Description of the task —
Tell how many lines in these records contain the string "computer", with only the number as the reply.

Segment Open

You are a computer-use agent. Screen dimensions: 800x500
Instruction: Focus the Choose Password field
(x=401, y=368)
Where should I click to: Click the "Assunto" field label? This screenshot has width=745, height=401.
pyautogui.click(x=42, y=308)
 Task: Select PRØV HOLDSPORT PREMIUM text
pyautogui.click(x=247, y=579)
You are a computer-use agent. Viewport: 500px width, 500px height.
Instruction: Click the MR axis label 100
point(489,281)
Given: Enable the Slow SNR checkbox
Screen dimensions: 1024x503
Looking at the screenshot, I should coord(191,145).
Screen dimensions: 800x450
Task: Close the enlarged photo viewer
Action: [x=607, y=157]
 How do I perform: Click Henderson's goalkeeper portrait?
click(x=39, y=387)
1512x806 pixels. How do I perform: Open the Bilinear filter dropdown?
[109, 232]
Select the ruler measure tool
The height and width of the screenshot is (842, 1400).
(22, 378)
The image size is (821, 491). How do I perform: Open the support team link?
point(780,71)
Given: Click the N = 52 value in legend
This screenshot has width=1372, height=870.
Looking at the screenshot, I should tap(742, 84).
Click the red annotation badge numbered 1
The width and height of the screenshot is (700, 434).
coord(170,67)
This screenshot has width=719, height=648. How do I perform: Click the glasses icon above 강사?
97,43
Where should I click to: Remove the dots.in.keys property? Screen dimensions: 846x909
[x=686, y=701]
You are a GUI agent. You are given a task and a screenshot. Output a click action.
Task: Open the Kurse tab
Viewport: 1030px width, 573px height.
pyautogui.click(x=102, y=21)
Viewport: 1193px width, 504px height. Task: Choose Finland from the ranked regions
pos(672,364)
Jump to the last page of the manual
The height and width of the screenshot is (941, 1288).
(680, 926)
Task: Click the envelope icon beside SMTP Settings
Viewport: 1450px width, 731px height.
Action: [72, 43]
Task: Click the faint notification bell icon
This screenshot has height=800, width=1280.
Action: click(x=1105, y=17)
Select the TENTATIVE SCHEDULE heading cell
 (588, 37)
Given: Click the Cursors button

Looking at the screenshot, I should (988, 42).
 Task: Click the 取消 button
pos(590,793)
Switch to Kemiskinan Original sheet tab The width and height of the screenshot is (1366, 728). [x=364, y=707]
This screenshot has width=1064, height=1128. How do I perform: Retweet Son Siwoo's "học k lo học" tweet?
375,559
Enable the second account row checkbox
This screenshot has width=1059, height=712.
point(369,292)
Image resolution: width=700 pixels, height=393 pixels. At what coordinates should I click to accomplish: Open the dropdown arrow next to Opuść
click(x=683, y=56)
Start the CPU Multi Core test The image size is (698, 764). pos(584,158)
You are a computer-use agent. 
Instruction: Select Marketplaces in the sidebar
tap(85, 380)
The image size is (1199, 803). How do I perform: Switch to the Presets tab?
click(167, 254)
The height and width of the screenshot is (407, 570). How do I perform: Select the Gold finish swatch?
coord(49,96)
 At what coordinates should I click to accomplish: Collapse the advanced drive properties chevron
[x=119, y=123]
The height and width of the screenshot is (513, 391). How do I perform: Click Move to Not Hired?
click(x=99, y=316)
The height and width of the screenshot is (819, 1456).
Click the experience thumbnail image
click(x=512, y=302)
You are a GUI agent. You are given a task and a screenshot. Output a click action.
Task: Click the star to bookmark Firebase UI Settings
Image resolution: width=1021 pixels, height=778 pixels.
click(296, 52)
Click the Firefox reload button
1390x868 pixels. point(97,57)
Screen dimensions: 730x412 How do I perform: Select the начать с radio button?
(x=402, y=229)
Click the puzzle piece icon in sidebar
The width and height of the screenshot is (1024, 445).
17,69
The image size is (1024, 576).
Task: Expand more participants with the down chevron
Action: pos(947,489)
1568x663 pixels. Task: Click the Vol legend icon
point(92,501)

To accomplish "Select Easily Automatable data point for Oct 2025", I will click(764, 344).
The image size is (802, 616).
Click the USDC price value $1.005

Segment Closed

Response area —
3